Councillors and medical chiefs have defended their decision not to provide extra money for nursing homes despite getting more funding from the NHS.

Care England claimed the decision taken by several NHS bodies – including Haringey Clinical Commissioning Group (CCG) – not to boost financial support for care home patients meant there was an increased risk of vulnerable people ending up in hospital.

The group, which represents independent adult social care providers, said that despite “significant” increases in NHS funding, many CCGs were failing to pay for the increased cost of looking after vulnerable people in nursing homes.

It said this piled added pressure on an “already fragile” sector, with nursing homes closing at an increasing rate and adding to the demands on an over-stretched NHS.

Care homes have been hit by rising costs due to hikes in the minimum wage and nurse pay, making recruiting and training staff more difficult.

Professor Martin Green OBE, chief executive of Care England, said: “Decisions by some CCGs make absolutely no sense at all.
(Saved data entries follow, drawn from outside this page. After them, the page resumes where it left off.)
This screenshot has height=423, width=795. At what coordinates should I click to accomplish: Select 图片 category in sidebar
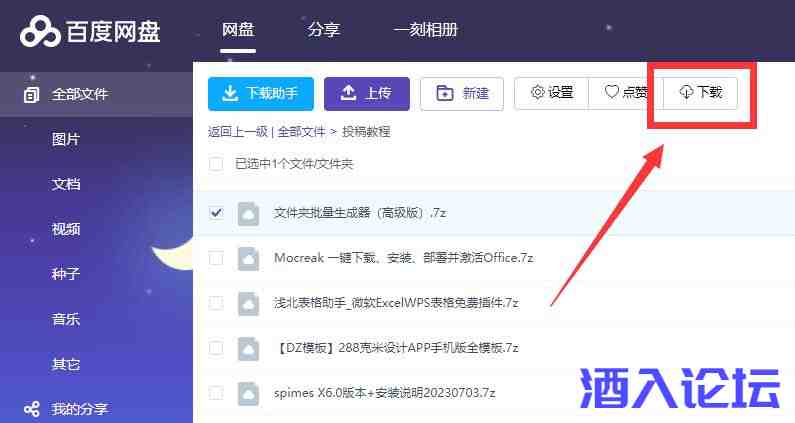(66, 139)
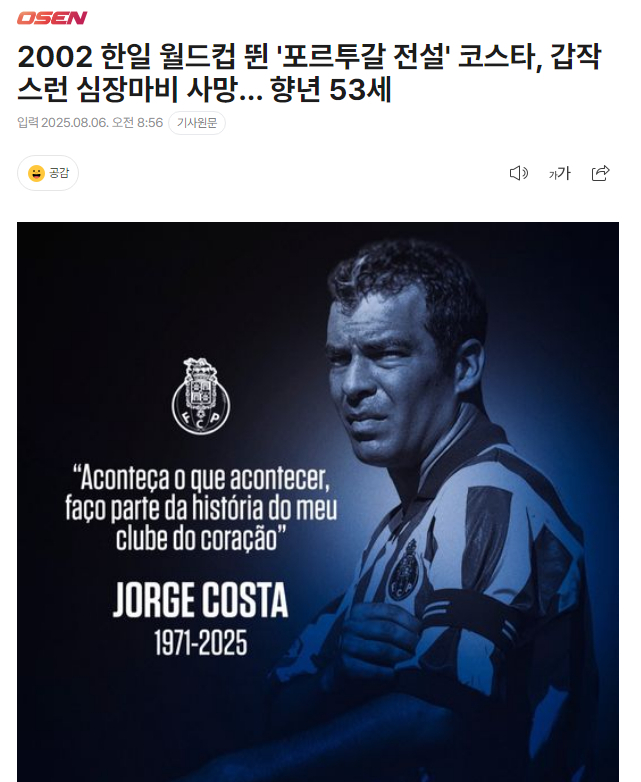
Task: Click the '포르투갈 전설' phrase in headline
Action: (x=363, y=56)
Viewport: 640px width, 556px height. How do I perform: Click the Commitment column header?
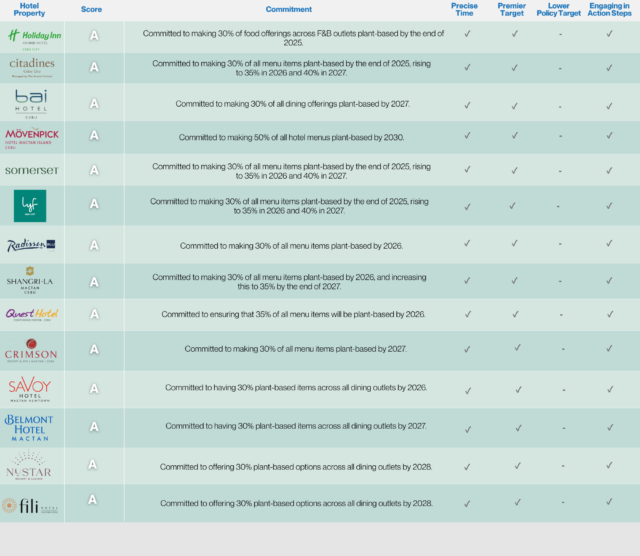click(x=288, y=9)
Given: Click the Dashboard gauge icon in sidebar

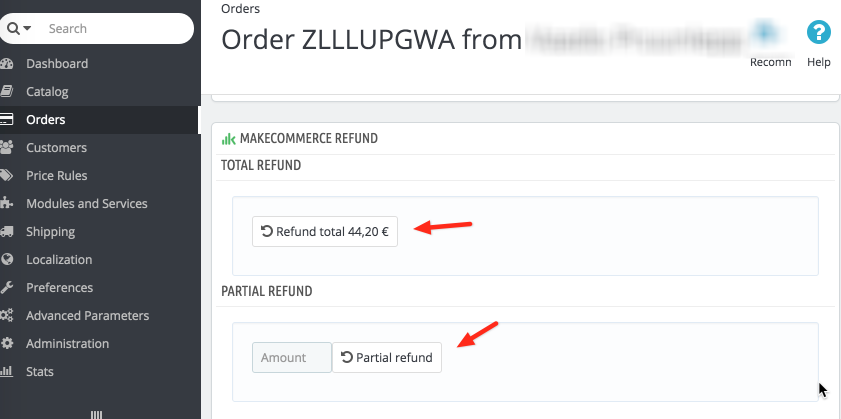Looking at the screenshot, I should (6, 64).
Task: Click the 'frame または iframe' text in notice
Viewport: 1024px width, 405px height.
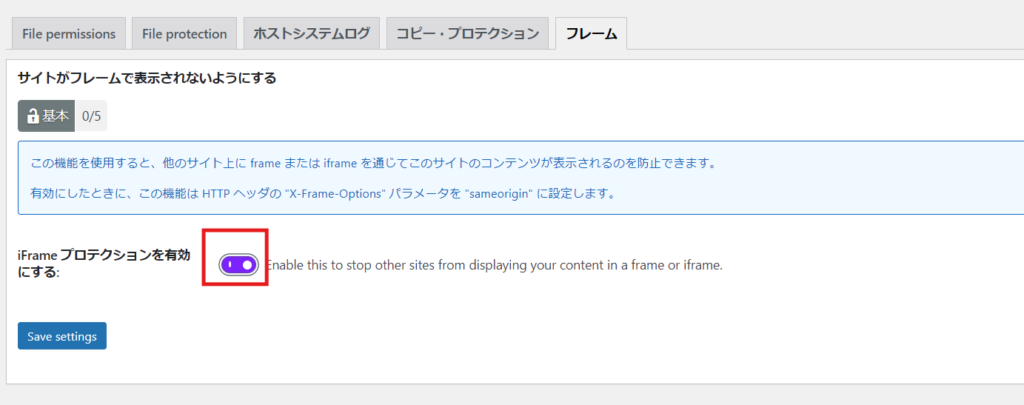Action: [297, 163]
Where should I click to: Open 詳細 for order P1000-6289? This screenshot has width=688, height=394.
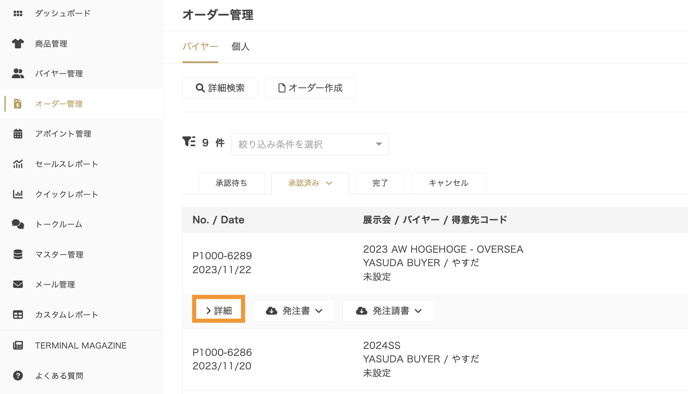[219, 311]
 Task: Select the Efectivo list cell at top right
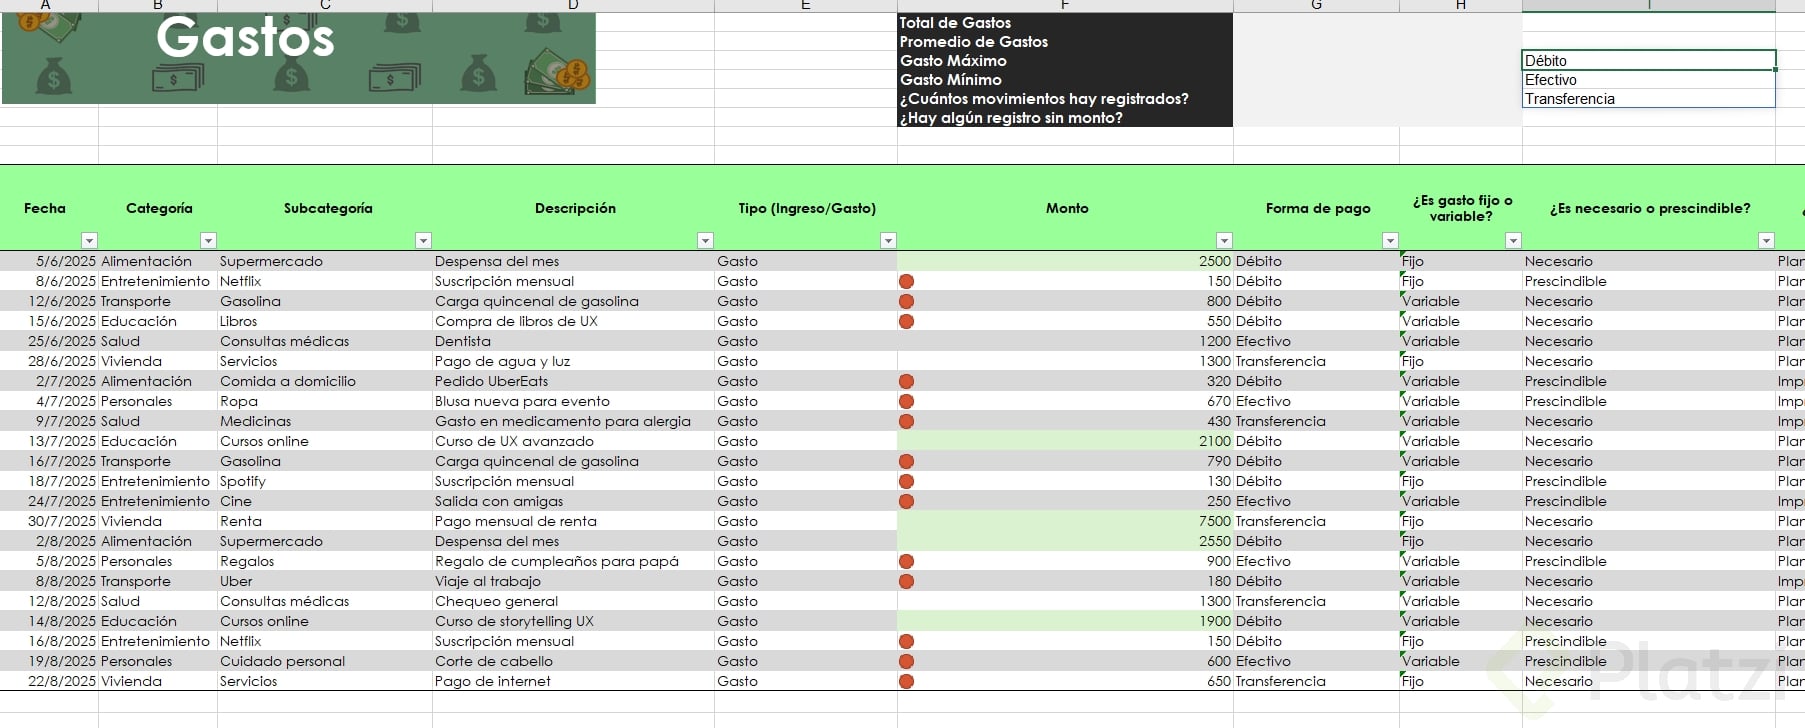1649,80
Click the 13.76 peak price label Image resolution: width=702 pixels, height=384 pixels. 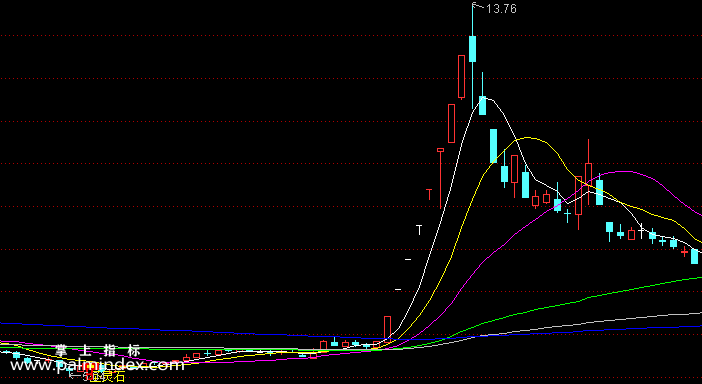point(501,9)
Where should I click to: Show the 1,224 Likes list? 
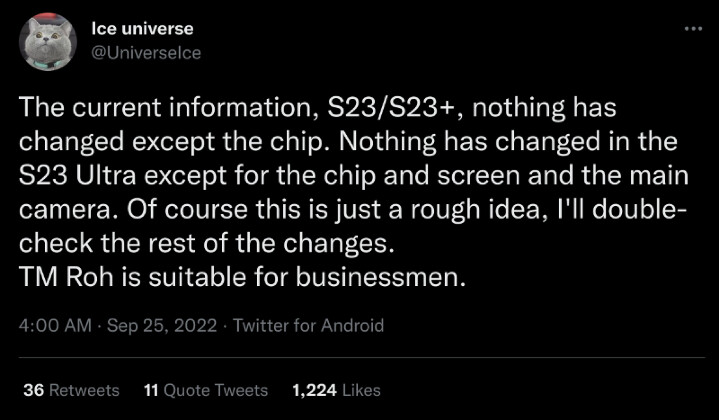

Zero per cent fee decisions result in vulnerable people at risk of ending up in hospital and not in care settings within their communities.

“This is exactly what the NHS is trying to avoid. Once again we call for a long term holistic plan by looking at the bigger picture”.

A joint statement from the council and Haringey CCG said care providers had been encouraged to let them know if they felt an increase was required, and any proposals would be reviewed carefully.

The statement continued: “Both the Council and the CCG face significant financial challenges as a result of ongoing funding reductions by central government alongside rising demand for services.

“The recent increase in NHS funding allocated to the CCG is not sufficient to meet increased demand and costs, which leaves the CCG needing to deliver significant efficiencies to meet demand from available resources.

“The council and the CCG recognise that there are variations in fees paid for supported living and care home placements sub-regionally, meaning that in some cases we are paying more than other local authorities for equivalent placements.

“We are therefore working with our partners across north central London to harmonise fees and establish sustainable pricing that both responds to individual need and meets the cost of care. We look forward to engaging with providers this year to help improve pricing arrangements beyond 2019.”